Transforme todas as linhas abaixo em uma lista numerada e deixe de fora as linhas em branco.

##### Dados fornecidos #####

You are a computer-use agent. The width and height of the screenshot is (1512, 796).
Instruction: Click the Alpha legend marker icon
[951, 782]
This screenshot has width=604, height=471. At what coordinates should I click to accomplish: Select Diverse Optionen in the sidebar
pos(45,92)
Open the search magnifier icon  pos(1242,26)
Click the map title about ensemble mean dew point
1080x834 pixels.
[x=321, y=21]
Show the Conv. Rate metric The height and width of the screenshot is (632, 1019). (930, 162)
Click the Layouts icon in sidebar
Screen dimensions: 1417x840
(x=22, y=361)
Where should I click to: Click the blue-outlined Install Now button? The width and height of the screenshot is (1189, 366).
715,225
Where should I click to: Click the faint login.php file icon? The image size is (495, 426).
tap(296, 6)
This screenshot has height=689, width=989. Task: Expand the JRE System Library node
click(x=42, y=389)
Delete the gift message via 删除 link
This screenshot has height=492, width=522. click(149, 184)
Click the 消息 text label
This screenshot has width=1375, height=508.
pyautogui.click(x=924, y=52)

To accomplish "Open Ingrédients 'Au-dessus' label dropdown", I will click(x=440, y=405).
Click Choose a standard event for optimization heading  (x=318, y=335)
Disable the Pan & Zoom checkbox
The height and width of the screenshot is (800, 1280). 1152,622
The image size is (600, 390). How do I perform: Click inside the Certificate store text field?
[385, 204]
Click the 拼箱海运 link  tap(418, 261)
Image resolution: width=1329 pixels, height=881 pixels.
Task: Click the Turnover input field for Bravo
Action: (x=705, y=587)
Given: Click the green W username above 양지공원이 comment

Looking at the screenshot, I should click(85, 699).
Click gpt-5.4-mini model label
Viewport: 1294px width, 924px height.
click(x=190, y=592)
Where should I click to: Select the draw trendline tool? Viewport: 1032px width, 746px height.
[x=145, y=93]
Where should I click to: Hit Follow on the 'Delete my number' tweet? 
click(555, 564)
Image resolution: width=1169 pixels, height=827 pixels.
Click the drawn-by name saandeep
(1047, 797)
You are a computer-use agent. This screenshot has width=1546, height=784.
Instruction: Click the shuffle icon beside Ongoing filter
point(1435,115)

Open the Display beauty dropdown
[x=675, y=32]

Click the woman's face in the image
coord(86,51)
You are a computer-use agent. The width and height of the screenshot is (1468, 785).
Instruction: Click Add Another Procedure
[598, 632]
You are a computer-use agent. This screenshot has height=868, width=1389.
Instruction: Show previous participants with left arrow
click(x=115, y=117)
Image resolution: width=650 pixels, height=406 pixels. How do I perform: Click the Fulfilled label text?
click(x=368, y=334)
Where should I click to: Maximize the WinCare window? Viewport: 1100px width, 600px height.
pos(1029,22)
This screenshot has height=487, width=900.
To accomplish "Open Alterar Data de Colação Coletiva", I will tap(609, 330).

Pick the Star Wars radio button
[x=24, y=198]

#####

• **Resposta correta**
1. You are a computer-use agent. The width and height of the screenshot is (1512, 796).
2. Instruction: Click the Alpha legend marker icon
3. [951, 782]
4. This screenshot has width=604, height=471. At what coordinates should I click to accomplish: Select Diverse Optionen in the sidebar
5. pos(45,92)
6. Open the search magnifier icon  pos(1242,26)
7. Click the map title about ensemble mean dew point
8. 1080x834 pixels.
9. [x=321, y=21]
10. Show the Conv. Rate metric The height and width of the screenshot is (632, 1019). (930, 162)
11. Click the Layouts icon in sidebar
12. Screen dimensions: 1417x840
13. (x=22, y=361)
14. Where should I click to: Click the blue-outlined Install Now button? The width and height of the screenshot is (1189, 366).
15. 715,225
16. Where should I click to: Click the faint login.php file icon? The image size is (495, 426).
17. tap(296, 6)
18. This screenshot has height=689, width=989. Task: Expand the JRE System Library node
19. click(x=42, y=389)
20. Delete the gift message via 删除 link
21. This screenshot has height=492, width=522. click(149, 184)
22. Click the 消息 text label
23. This screenshot has width=1375, height=508.
24. pyautogui.click(x=924, y=52)
25. To accomplish "Open Ingrédients 'Au-dessus' label dropdown", I will click(x=440, y=405).
26. Click Choose a standard event for optimization heading  (x=318, y=335)
27. Disable the Pan & Zoom checkbox
28. The height and width of the screenshot is (800, 1280). 1152,622
29. The image size is (600, 390). How do I perform: Click inside the Certificate store text field?
30. [385, 204]
31. Click the 拼箱海运 link  tap(418, 261)
32. Image resolution: width=1329 pixels, height=881 pixels.
33. Task: Click the Turnover input field for Bravo
34. Action: (x=705, y=587)
35. Given: Click the green W username above 양지공원이 comment
36. Looking at the screenshot, I should click(85, 699).
37. Click gpt-5.4-mini model label
38. Viewport: 1294px width, 924px height.
39. click(x=190, y=592)
40. Where should I click to: Select the draw trendline tool? Viewport: 1032px width, 746px height.
41. [x=145, y=93]
42. Where should I click to: Hit Follow on the 'Delete my number' tweet? 
43. click(555, 564)
44. Image resolution: width=1169 pixels, height=827 pixels.
45. Click the drawn-by name saandeep
46. (1047, 797)
47. You are a computer-use agent. This screenshot has width=1546, height=784.
48. Instruction: Click the shuffle icon beside Ongoing filter
49. point(1435,115)
50. Open the Display beauty dropdown
51. [x=675, y=32]
52. Click the woman's face in the image
53. coord(86,51)
54. You are a computer-use agent. The width and height of the screenshot is (1468, 785).
55. Instruction: Click Add Another Procedure
56. [598, 632]
57. You are a computer-use agent. This screenshot has height=868, width=1389.
58. Instruction: Show previous participants with left arrow
59. click(x=115, y=117)
60. Image resolution: width=650 pixels, height=406 pixels. How do I perform: Click the Fulfilled label text?
61. click(x=368, y=334)
62. Where should I click to: Maximize the WinCare window? Viewport: 1100px width, 600px height.
63. pos(1029,22)
64. This screenshot has height=487, width=900.
65. To accomplish "Open Alterar Data de Colação Coletiva", I will tap(609, 330).
66. Pick the Star Wars radio button
67. [x=24, y=198]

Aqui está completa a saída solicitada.